Thursday June 5, 2008
United Airlines, facing rising fuel costs and a weak US economy, yesterday announced a dramatic downsizing that will see its Ted service discontinued and include the retirement over the next 19 months of 100 aircraft with the aim of reducing mainline capacity by a cumulative 17%-18% for 2008-09.Following a steep first-quarter loss, UA previously announced "fundamental" changes including retiring 30 737s (ATWOnline, April 23). Yesterday it added another 64 of the type to its cut list, meaning that its entire 737 fleet will be grounded. It also plans to retire six 747-400s. It said 80 of the 100 retirements will occur this year with the remaining 20 coming by year end 2009. Its fourth-quarter 2008 mainline capacity will be down 9.5%-10.5% year-over-year with North American capacity lowered by 13.5%-14.5% compared to the 2007 final quarter.
UA additionally will eliminate its Ted product, reconfiguring that fleet's 56 A320s to include first class seats for a return to mainline service by year end 2009. Salaried and management employees and contractors will be cut by 1,400-1,600 including 500 personnel cuts previously revealed.
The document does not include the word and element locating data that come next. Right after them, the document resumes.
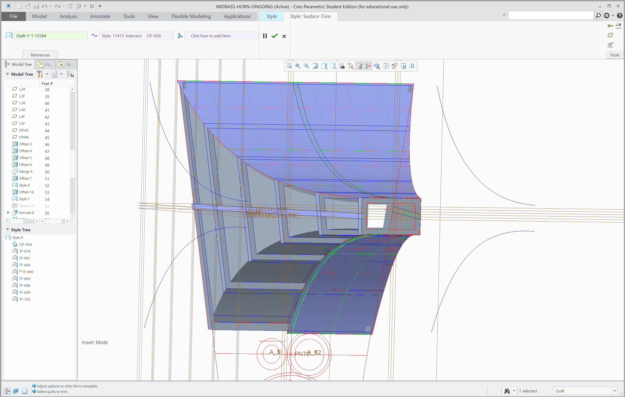The width and height of the screenshot is (625, 397).
Task: Click the Zoom Out magnifier icon
Action: point(306,66)
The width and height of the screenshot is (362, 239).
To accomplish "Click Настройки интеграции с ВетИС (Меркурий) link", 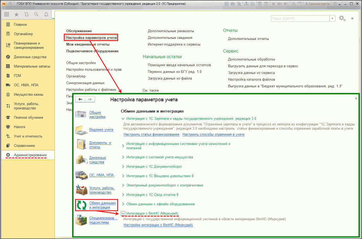I will pyautogui.click(x=158, y=225).
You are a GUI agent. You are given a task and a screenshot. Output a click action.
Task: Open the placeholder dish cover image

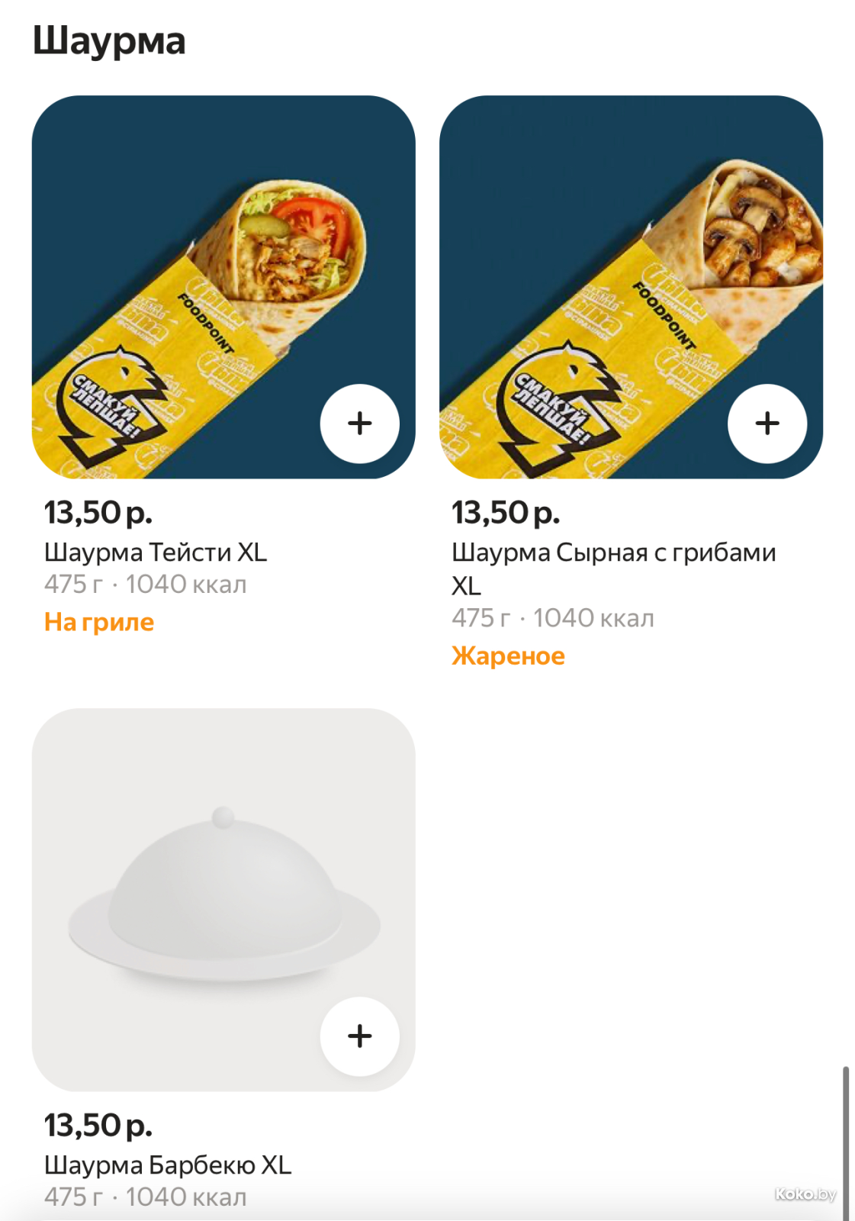[223, 899]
The airline has not determined how many frontline jobs will be affected.
Chairman, President and CEO Glenn Tilton said the "aggressive steps. . . demonstrate our commitment to size our business appropriately to reflect the current market reality, leverage capacity discipline to pass commodity costs on to customers, develop new revenue streams and continue to reduce nonfuel costs and capital expenditures."
In a message to employees, COO John Tague said the cuts are necessary "to assure United's long-term viability." He explained that retirement of the 737 fleet will "dramatically simplify our fleet and reduce our maintenance liability." Further, the retirements will remove the "oldest and least fuel-efficient jets" from service, reducing the average age of UA's fleet by 1.3 years to 11.8 years.
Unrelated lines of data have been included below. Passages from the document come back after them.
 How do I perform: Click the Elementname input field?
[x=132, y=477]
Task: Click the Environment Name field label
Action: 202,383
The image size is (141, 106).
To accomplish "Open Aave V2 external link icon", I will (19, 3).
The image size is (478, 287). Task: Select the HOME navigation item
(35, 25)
Also announced yesterday were management changes including the departures of Senior VP-Flight Operations and Onboard Services Sean Donohue and Senior VP-United Services Bill Norman. Former Delta Air Lines executive Joe Kolshak will come onboard as senior VP-operations. Alexandria Marren was promoted to senior VP-onboard service while Cindy Szadokierski, who had been responsible for operations control, was named VP-United Express and airport operations planning.
Thursday June 12, 2008
Asia/Pacific airlines are responding rapidly and emphatically to the soaring cost of fuel and slowing global economy. Thai Airways announced that it will quit its nonstop services from Bangkok to New York JFK and Los Angeles and sell off its four A340-500s to help stem losses due to surging oil prices. It estimates that losses on the two routes at current fuel prices would top $120 million. China Airlines told Bloomberg News that it will ax 100 flights per month--10% of its capacity--mainly to the US, while EVA Air told the same news agency that it will cut services by 5%. CI also will eliminate 50 all-cargo flights per month. However, on the upside is the likelihood of launch of weekend direct charter flights between Taiwan and mainland China, which will serve as a prelude to full scheduled services (ATWOnline, May 13).
Meanwhile, Air New Zealand announced it will raise fares for the second time in three weeks and cut services. Domestic and some international airfares will increase 4%, with flights to Australia, Japan and Hong Kong scaled back. These changes follow last month's fare hikes of an average 3% and a lowering of its profit forecast (ATWOnline, May 29). In the past two weeks, Qantas and Jetstar Airways also have announced schedule reductions (ATWOnline, June 9).
by Geoffrey Thomas
Finnair is preparing to reduce capacity by about 2% initially due to the soaring cost of fuel and slowing demand and also may cut jobs, CEO Jukka Hienonen told Helsingin Sanomat. "If we have to make a reduction that equals the level of average overcapacity in Europe, 7%-10%, we will face staff cuts," he said. Finnair held talks with staff Tuesday regarding possible capacity reductions. Hienonen previously told ATWOnline that he is preparing the airline for what he considers to be an impending crisis in commercial aviation. It has seen some softening on its strategic long-haul routes to Asia. "The market cannot currently sustain our growth factor. We can no longer continue with the growth strategy we've had up to now," Hienonen told the paper. Last month, passenger numbers fell 2.4% year-over-year as traffic climbed 6.3% to 1.5 billion RPKs against an 18.1% surge in capacity to 2.31 billion ASKs. Load factor dropped 7.3 points to 65%.
United Airlines and the Assn. of Flight Attendants announced an agreement offering voluntary severance to up to 600 cabin staff. The "one-time opportunity" will be available to flight attendants aged at least 45 who have a minimum 15 years of service with the company as of Aug. 1. UA Senior VP-Onboard Service Alex Marren said the deal "will mitigate the impact of our announced capacity reductions." UA said it "will continue to explore viable alternatives related to capacity reductions with all unions representing its employees" (ATWOnline, June 5).